## Short task 1
In the passage on trading signals, at what decline does the copycat trader set the similar strategy to buy?
## Short task 2
Resume the passage on trading signals after its final sentence.

## Source excerpt
□ □ □ □
But in another sense, these domains are fundamentally different. AI training data generally consists of people trying to communicate with each other. If there's a Reddit thread from someone asking why the grass on their lawn keeps dying, there will be lots of earnest answers from people sharing some combination of their general lawn-care knowledge and their specific lawn-care experiences. Whereas the market is closer to a consortium of people who get together to misdirect all of their neighbors, since only one of them can have the greenest grass.
A trading signal is generally some indication that some other market participant is making an error, either of commission or omission. Betting on short-term mean reversion, for example, means providing liquidity to people who put on large trades in a sloppy way. Statistical arbitrage is a scalable way to make the point that a price change in one stock should, if markets are reasonably efficient, reflect changes in other assets, too, but insufficiently diligent traders might over-fixate on one company, or just not get the relative impacts right.
And every time one of these trades gets implemented, the underlying signal gets weaker. Maybe, absent systematic mean-reversion, a given attempt to liquidate some stock will push the price down by 1% over the course of a day, all else being equal. But suppose there's a trader who can identify that kind of selling, step in, and stabilize the price when it's down half a percentage point, expecting it to drift part of the way back up in the next few days. Suddenly, your data no longer shows that big liquidation! Instead, it shows a stock sinking slightly on above-average volume, and weakly outperforming soon after.
In fact, your mean-reversion trader might be thinking a few more steps ahead than that! Suppose the profit-maximizing approach is the one outlined above: when you've identified a sloppy seller, buy when half the unaffected market impact has been realized, and hold for a few days. That means the market impact is smaller, but someone carefully studying the numbers might see it—and it might catch their interest if the average move shrinks by half, at which point they might implement a similar strategy, but calibrate it to buy when the stock is down 45 basis points. They're making a bit less than the original trader, but if the strategy is still profitable, they may be satisfied with that. Our trader could avoid this by guessing what the odds of being copied are as a function of how much alpha there is each time a signal is getting used, and might conclude that this signal can, for example, produce $1m in annualized profits with a 50% chance of being copied each year, or $500k in annual profits with a 20% chance.
□ □ □ □
## Data excerpt
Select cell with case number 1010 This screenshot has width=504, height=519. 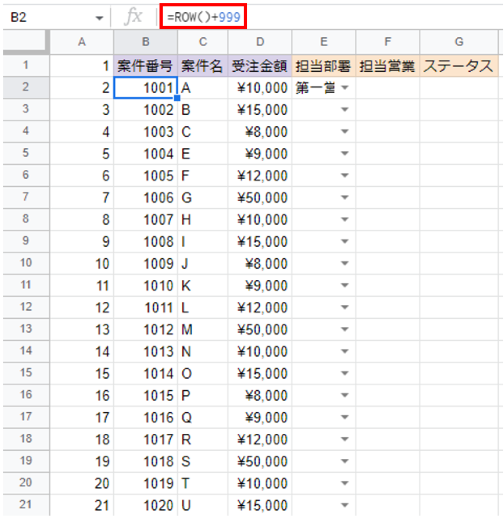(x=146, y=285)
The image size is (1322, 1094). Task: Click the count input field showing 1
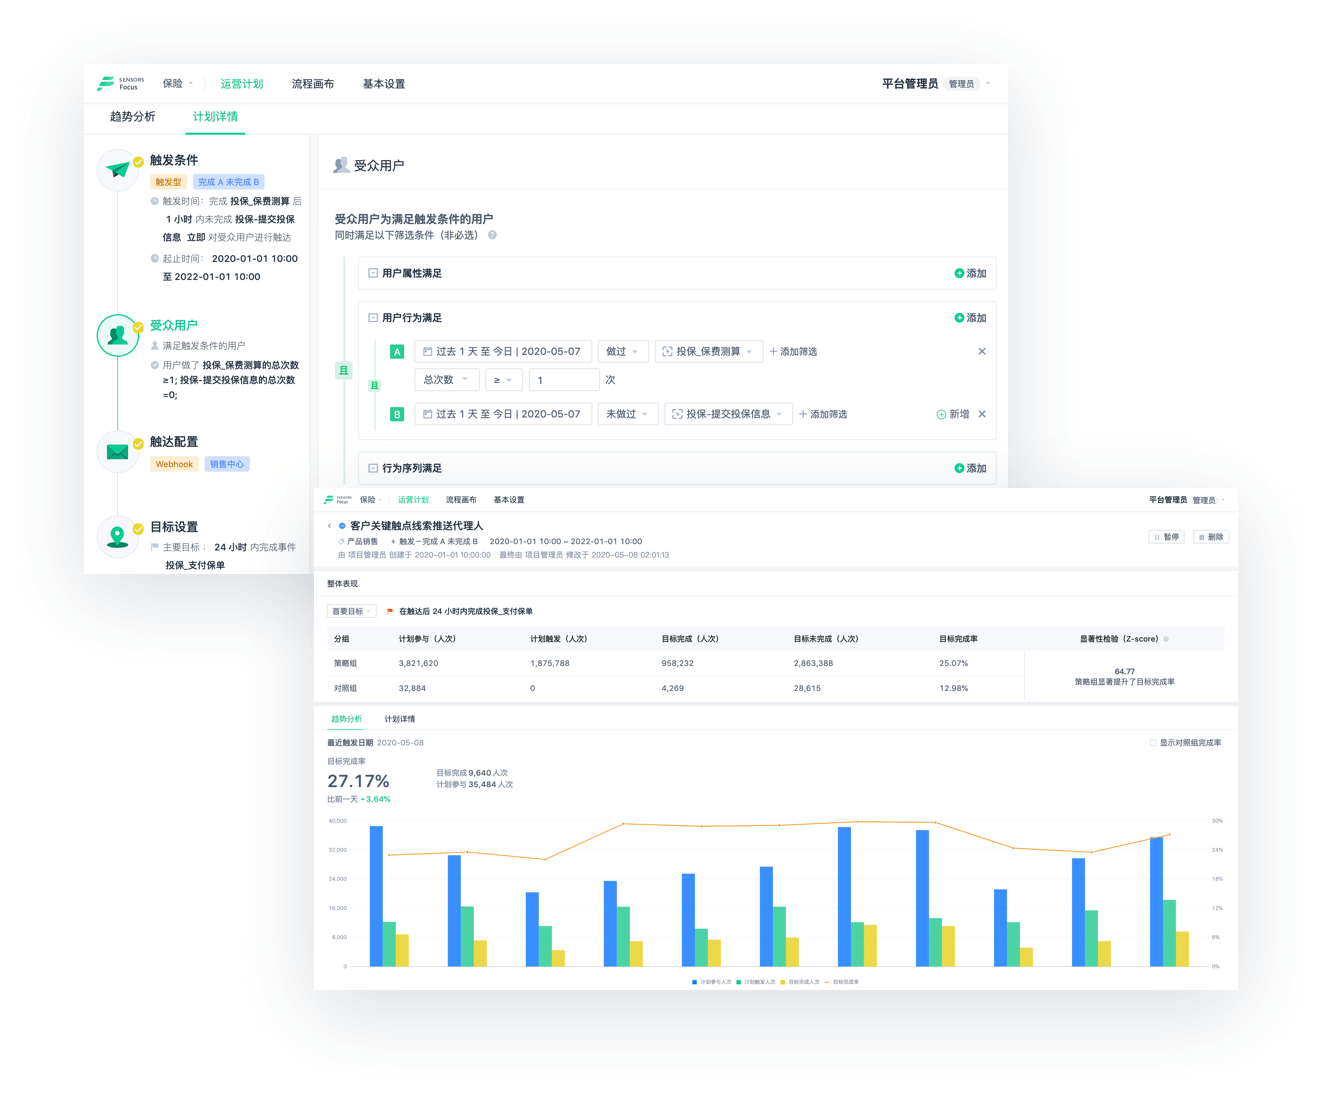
□ □ □ □
## Expected answer 1
When the stock is down 45 basis points.

## Expected answer 2
At that point, someone who's incredibly careful about analyzing the data might reach an unfortunate null-hypothesis result: "It used to be that if you saw a 500-share sell order every five minutes, always at the midpoint of the bid/ask spread, you knew someone was selling and could wait for the stock to drop and then start buying. But now, that kind of trade barely moves the market at all!" So, to them, equal-sized orders made at equal time increments are noise, not signal. But that's just because they're already someone else's signal. Because everyone’s behaviors obfuscate the truth, the result is like training a language model exclusively on North Korean propaganda and then asking it to write a coherent story of the twentieth century: much of what you’d want to train on is simply missing from the data.
Solving the market at any given point means identifying:
The set of all signals that nobody else is exploiting, and, related to that,
The set of all signals that arise from other people's systematic strategies.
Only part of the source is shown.